= Beginning of Section =

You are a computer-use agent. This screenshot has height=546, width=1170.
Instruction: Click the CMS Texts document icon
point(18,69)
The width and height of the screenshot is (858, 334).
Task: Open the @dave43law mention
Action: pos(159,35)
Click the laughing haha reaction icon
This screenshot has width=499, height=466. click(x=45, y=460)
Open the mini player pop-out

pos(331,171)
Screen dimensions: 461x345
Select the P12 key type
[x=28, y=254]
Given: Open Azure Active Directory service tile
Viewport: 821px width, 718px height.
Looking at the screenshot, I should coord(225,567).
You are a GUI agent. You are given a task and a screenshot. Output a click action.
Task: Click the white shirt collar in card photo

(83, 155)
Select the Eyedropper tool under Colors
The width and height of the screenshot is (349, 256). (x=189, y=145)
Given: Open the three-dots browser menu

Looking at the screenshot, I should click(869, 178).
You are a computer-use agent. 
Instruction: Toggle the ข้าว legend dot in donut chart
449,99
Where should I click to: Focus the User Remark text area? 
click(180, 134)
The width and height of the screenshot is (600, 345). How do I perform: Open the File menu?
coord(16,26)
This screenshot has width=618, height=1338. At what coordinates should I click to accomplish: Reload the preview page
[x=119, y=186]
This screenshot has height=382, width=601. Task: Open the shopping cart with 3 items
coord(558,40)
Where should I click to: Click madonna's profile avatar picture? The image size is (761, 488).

= End of Section =

◆ **TASK TO CARRY OUT**
The response should consist of the entries, retyped exactly and in full.

◆ **COMPLETED EXERCISE**
You are a computer-use agent. This screenshot has height=546, width=1170.
Instruction: Click the CMS Texts document icon
point(18,69)
The width and height of the screenshot is (858, 334).
Task: Open the @dave43law mention
Action: pos(159,35)
Click the laughing haha reaction icon
This screenshot has width=499, height=466. click(x=45, y=460)
Open the mini player pop-out

pos(331,171)
Screen dimensions: 461x345
Select the P12 key type
[x=28, y=254]
Given: Open Azure Active Directory service tile
Viewport: 821px width, 718px height.
Looking at the screenshot, I should coord(225,567).
You are a GUI agent. You are given a task and a screenshot. Output a click action.
Task: Click the white shirt collar in card photo

(83, 155)
Select the Eyedropper tool under Colors
The width and height of the screenshot is (349, 256). (x=189, y=145)
Given: Open the three-dots browser menu

Looking at the screenshot, I should click(869, 178).
You are a computer-use agent. 
Instruction: Toggle the ข้าว legend dot in donut chart
449,99
Where should I click to: Focus the User Remark text area? 
click(180, 134)
The width and height of the screenshot is (600, 345). How do I perform: Open the File menu?
coord(16,26)
This screenshot has width=618, height=1338. At what coordinates should I click to accomplish: Reload the preview page
[x=119, y=186]
This screenshot has height=382, width=601. Task: Open the shopping cart with 3 items
coord(558,40)
Where should I click to: Click madonna's profile avatar picture? The image size is (761, 488).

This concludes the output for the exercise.